While the White list contains regular expressions to identify valid data, the Black list contains regular expressions that are used to identify common attack signatures. For example, this includes expressions to scan for SQL injection attacks, buffer overflow attacks, ASCII control characters, DTD entity expansion attacks, and many more.

You can run various parts of the request message against the regular expressions contained in the Black list library. For example, the HTTP headers, request query string, and message (MIME) parts can be scanned for SQL injection attacks by selecting the SQL-type expressions from the Black list. The Threatening Content filter also uses regular expressions from the Black list to identify attack signatures in request messages.

For more details on running regular expressions, see the following topics:

WSDL and XML schema document bundles

The WSDL documents and XML schemas that API Gateway can use to validate incoming requests against are stored in a global cache. The Schema Validation filter validates the format of an incoming message against a schema from the cache. This ensures that only messages of the correct format are processed by the target system.

In the Policy Studio navigation tree, you can access the global cache of WSDL documents or XML schema documents by selecting Resources > WSDL Document Bundles or Resources > XML Schema Document Bundles. Select a child node to view its contents. To add a schema, right-click the XML Schema Document Bundles node, and select Add Schema. For more details on adding XML schemas to the cache see the Manage WSDL and XML schema documents topic.

When you have imported your XML schemas, see the Schema validation topic for instructions on how to validate XML messages against the schemas in the cache.


The Scripts library contains the JavaScript and Groovy scripts that API Gateway can use to interact with the message as it is processed. For example, you use these scripts with the Scripting Filter to get, set, and evaluate specific message attributes.

In the Policy Studio navigation tree, you can access the global scripts library by selecting Resources > Scripts. Select a child node to view or edit its contents. To add a script, right-click the Scripts node, and select Add Script.

For more details on using the Scripts Library dialog to add scripts, and on configuring API Gateway to use scripts, see the topic on the Scripting language filter.
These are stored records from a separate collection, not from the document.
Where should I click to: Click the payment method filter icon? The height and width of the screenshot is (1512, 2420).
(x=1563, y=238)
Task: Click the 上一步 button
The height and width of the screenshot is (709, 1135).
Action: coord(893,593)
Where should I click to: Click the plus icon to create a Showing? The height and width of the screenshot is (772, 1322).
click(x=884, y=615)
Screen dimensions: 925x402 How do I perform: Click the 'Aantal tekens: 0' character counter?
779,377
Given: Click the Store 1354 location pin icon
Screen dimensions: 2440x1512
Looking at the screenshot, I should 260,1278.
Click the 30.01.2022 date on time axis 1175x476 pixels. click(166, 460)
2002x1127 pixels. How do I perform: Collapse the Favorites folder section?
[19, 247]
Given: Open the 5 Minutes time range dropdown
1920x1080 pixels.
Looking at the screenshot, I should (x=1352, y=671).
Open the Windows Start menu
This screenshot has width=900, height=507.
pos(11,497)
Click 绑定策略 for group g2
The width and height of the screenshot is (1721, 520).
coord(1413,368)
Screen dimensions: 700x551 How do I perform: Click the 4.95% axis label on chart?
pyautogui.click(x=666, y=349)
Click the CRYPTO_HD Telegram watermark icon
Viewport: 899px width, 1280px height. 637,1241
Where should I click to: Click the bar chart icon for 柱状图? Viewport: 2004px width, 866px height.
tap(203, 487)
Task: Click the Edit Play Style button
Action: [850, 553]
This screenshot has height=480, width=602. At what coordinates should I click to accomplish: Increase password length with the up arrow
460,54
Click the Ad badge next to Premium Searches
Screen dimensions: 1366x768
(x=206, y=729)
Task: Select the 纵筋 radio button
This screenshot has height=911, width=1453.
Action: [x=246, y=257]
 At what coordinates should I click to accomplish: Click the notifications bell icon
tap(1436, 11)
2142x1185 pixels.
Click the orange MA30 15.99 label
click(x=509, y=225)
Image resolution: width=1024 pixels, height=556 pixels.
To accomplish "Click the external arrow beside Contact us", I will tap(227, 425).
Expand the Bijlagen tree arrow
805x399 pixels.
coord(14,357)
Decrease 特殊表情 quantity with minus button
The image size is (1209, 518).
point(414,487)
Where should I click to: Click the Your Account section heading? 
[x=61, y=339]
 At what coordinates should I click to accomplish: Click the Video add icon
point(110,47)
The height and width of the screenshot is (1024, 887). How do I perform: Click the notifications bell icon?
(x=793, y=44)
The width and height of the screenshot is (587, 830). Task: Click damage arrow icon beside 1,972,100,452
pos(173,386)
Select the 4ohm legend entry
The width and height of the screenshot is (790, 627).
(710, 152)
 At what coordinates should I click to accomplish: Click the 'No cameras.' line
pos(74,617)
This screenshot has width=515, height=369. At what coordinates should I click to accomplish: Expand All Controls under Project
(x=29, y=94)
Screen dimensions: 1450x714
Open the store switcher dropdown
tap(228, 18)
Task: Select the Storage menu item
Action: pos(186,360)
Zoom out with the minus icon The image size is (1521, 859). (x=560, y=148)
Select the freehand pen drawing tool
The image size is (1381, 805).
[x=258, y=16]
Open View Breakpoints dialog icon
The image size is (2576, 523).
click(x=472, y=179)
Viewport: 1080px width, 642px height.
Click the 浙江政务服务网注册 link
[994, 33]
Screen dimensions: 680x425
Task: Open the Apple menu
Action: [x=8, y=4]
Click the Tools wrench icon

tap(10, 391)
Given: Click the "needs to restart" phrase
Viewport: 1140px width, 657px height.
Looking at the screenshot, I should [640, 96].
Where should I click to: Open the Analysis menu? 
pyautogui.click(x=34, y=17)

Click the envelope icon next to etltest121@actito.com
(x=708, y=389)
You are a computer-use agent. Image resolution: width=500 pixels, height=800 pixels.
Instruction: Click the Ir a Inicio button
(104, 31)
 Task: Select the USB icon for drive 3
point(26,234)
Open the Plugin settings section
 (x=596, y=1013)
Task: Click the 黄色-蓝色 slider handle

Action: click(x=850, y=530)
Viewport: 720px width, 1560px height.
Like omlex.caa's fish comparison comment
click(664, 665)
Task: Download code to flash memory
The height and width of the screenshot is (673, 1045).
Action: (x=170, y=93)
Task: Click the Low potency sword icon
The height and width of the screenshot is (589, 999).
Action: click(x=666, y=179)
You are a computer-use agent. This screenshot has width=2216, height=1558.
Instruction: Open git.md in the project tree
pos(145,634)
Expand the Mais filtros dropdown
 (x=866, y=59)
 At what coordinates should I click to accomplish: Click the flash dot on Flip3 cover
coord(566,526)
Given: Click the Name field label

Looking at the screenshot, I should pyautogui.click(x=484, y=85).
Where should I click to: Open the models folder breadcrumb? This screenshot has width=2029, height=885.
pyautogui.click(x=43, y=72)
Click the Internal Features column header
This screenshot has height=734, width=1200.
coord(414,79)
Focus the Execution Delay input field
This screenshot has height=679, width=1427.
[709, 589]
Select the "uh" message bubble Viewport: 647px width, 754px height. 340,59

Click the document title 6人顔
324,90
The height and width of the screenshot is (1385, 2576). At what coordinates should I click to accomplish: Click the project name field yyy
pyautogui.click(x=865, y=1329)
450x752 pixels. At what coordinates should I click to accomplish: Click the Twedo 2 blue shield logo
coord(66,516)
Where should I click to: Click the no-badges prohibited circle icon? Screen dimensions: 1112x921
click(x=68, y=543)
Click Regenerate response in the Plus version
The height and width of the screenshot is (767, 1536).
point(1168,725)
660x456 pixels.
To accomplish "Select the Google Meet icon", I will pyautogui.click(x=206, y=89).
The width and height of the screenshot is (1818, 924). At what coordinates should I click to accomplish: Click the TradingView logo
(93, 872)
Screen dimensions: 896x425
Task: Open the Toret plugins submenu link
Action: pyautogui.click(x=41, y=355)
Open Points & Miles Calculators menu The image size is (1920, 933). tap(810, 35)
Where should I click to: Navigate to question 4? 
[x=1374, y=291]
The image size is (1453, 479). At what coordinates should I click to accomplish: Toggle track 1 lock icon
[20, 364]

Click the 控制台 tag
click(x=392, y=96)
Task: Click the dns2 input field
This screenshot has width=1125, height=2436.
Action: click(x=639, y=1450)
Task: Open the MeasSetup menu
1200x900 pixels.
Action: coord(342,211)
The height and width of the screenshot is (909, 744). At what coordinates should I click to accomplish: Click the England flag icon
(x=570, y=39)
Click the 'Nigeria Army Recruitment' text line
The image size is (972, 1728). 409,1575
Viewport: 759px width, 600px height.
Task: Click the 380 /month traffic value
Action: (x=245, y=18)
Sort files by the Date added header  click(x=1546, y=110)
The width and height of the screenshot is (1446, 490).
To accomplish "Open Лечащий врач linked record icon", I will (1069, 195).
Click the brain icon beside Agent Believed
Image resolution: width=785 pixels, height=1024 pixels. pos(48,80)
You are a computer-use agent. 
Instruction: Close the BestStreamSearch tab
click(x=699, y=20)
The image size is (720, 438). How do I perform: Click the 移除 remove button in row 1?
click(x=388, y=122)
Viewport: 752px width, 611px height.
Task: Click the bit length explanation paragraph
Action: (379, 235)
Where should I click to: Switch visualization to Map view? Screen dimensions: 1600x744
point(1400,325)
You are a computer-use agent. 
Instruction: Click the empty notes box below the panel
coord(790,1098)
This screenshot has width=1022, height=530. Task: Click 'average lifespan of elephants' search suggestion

The Stylesheets library contains the XSLT style sheets that API Gateway can use to transform incoming request messages. The XSLT Transformation filter enables you convert the contents of a message using these style sheets. For example, an incoming XML message that adheres to a specific XML schema can be converted to an XML message that adheres to a different schema before it is sent to the destination Web service.

In the Policy Studio navigation tree, you can access the global style sheet library by selecting Resources > Stylesheets. Select a child node to view or edit its contents. To add a style sheet, right-click the Stylesheets node, and select Add Stylesheet.

For more details on using the Stylesheet Library dialog to add style sheets, and on configuring API Gateway to use XSLT style sheets, see the topic on the XSLT Transformation filter.


References can occur between API Gateway configurations items (for example, a policy might include a reference to an external connection to a database). You can view references between configuration items in Policy Studio by right-clicking an item, and selecting Show All References. References are displayed in a tab at the bottom of the window.

The Show All References option is enabled only for items that have references to other items. For an example in a default API Gateway installation, right-click External Connections > LDAP Connections > Sample Active Directory Connection, and select Show all References. Showing all references is useful for impact analysis (for example, before upgrading or migrating), and is a general navigation aid.